When VAT isn’t what it seems: reverse charge, registration traps, and why you might already be liable
It started, as many VAT issues do, with a perfectly reasonable question.
A UK-based digital agency had just received an invoice from a Spanish supplier. It looked simple enough — design services delivered remotely, no VAT applied. The agency’s finance director got in touch:
“Should they have charged us VAT? Or are they doing something wrong?”. The answer: no VAT should have been charged. But the issue wasn’t with the supplier. It was with the recipient.
They had just breached the UK VAT registration threshold — not because of their sales, but because of services they had purchased from abroad. And that’s where the story begins.
The misunderstood rule: reverse charge inclusion
Under UK VAT law, when a UK business — even one that is not VAT registered — receives services from a non-UK supplier, it must treat those services as if it had supplied them itself.
This is known as the reverse charge inclusion rule. It ensures that services received from abroad are treated consistently with those sourced domestically, preventing any unintended VAT distortions.
If the service would have been taxable had it been supplied by a UK business, then the value of that imported service counts towards the £90,000 VAT registration threshold. Let’s break that down with a practical example.
Example: how Pinco Pallino Ltd exceeded the threshold
Imagine Pinco Pallino Ltd, a small unregistered UK company, purchases €50,000 worth of digital services from an Italian supplier.
The services are business-to-business and, if supplied by a UK company, would be standard-rated for VAT.
Pinco also makes £48,000 in domestic consultancy sales.
Although the company has never charged VAT, its taxable turnover for VAT purposes is:
£43,000 (GBP equivalent of the €50,000 in EU services), plus £48,000 (UK consultancy revenue)
= £91,000 total taxable turnover
This places Pinco above the UK VAT registration threshold, meaning it is required by law to register for VAT.
This rule is particularly relevant to businesses purchasing services such as web design, advertising, SEO, hosting, and consultancy from overseas suppliers.
The VAT threshold: what counts
The VAT registration threshold, currently set at £90,000, is assessed on a rolling 12-month basis.
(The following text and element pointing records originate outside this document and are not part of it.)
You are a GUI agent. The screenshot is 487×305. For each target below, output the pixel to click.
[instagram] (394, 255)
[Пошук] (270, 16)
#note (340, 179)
Many assume it applies per calendar year or tax year, but HMRC looks at every rolling 12-month period. This means the threshold can be exceeded at any point in the year, triggering the requirement to register from the following month.
Taxable turnover includes:
UK sales that are standard-rated, reduced-rated or zero-rated,
reverse charge services received from non-UK suppliers (if they would be taxable in the UK),
and relevant supplies made within the UK under domestic VAT rules.
Businesses must actively monitor these figures to remain compliant, particularly where the reverse charge is in play.
Domestic reverse charge: a different obligation
The reverse charge also applies within the UK in certain sectors. If you operate in construction (under CIS), wholesale telecoms, or trade in certain goods like mobile phones or emissions allowances, you may be required to issue or receive reverse charge invoices.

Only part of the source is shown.